Quote from: Skywing on December 01, 2004, 02:00 AM
You might also find the compiler aligning the start of a loop using nops (or other nop-like instructions depending on how many bytes of padding are required, such as lea esp, dword ptr [esp+0]).

Do you have any examples of loop start aligning occurring in practise?

Skywing

Quote from: Adron on December 01, 2004, 09:04 AM
Quote from: Skywing on December 01, 2004, 02:00 AM
You might also find the compiler aligning the start of a loop using nops (or other nop-like instructions depending on how many bytes of padding are required, such as lea esp, dword ptr [esp+0]).

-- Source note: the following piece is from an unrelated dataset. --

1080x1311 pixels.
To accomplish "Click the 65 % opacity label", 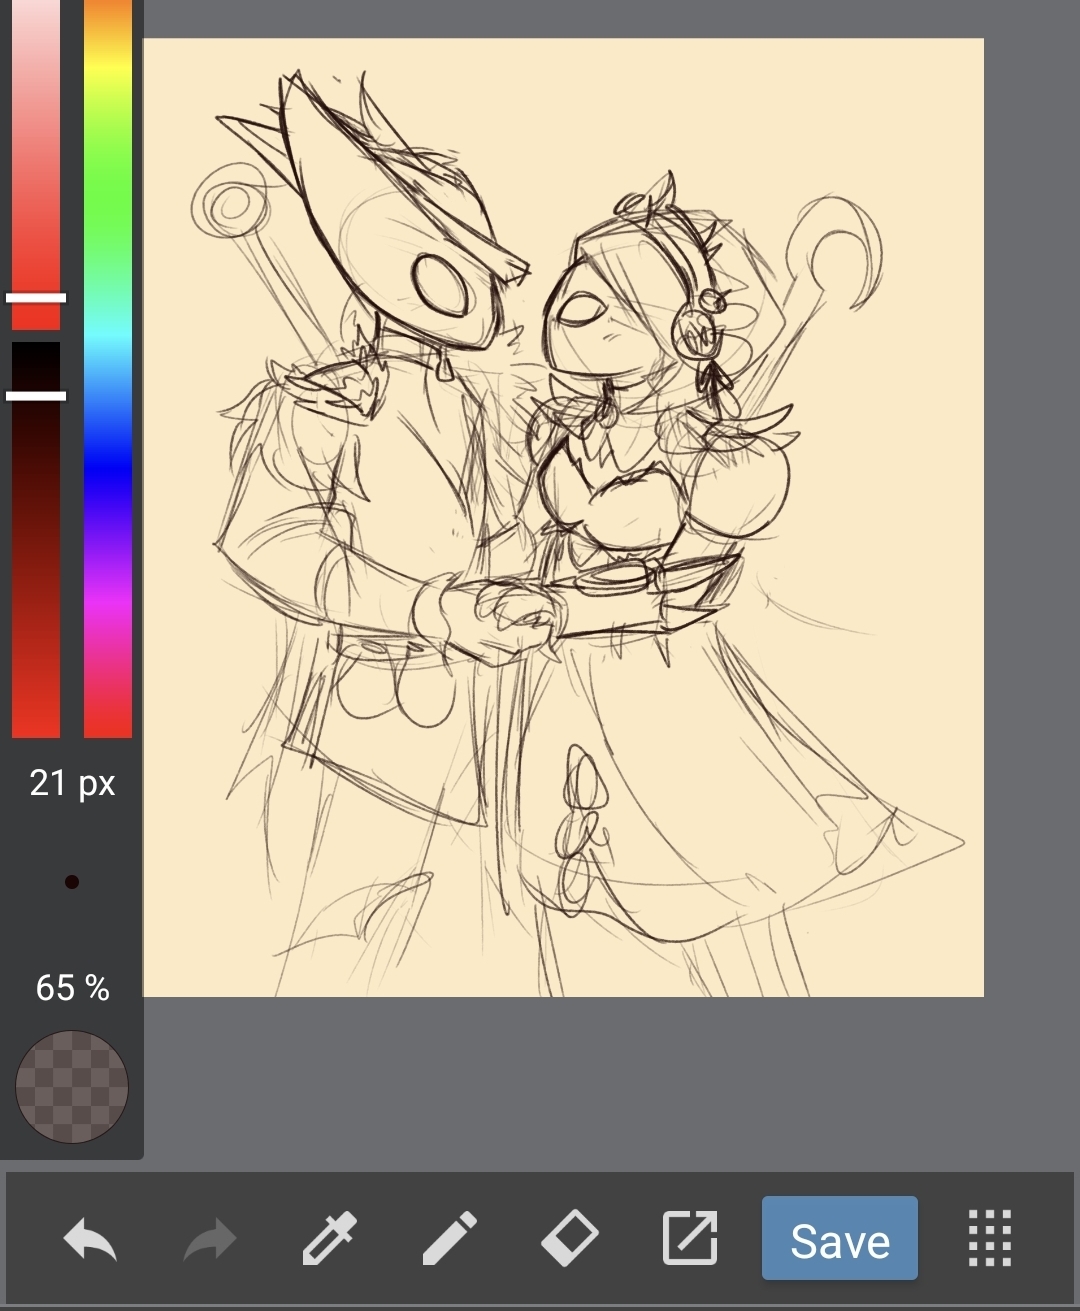I will coord(72,988).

Do you have any examples of loop start aligning occurring in practise?
The first example I found offhand was:

text:00409433                 mov     al, byte ptr [esp+224h+RootPathName]
.text:00409437                 test    al, al
.text:00409439                 lea     esi, [esp+224h+RootPathName]
.text:0040943D                 jz      short loc_409493
.text:0040943F                 nop
.text:00409440
.text:00409440 loc_409440:                             ; CODE XREF: sub_409350+141j
.text:00409440                 push    esi             ; lpRootPathName
.text:00409441                 call    ebp ; GetDriveTypeA
.text:00409443                 cmp     eax, 5


..where it's aligning the loop to 00409440.

Adron

And that one doesn't seem like a particularly worthwhile optimization? Calling an API inside the loop should slow it down enough... Nothing in the compiler to pick out what loops might be better to optimize?

Skywing

Quote from: Adron on December 01, 2004, 07:00 PM
And that one doesn't seem like a particularly worthwhile optimization? Calling an API inside the loop should slow it down enough... Nothing in the compiler to pick out what loops might be better to optimize?
Well, that was from bnupdate, and judging from the things I've seen in it I think the programmer had the compiler set to "maximally stupid" while building it.  It was the first example I ran into.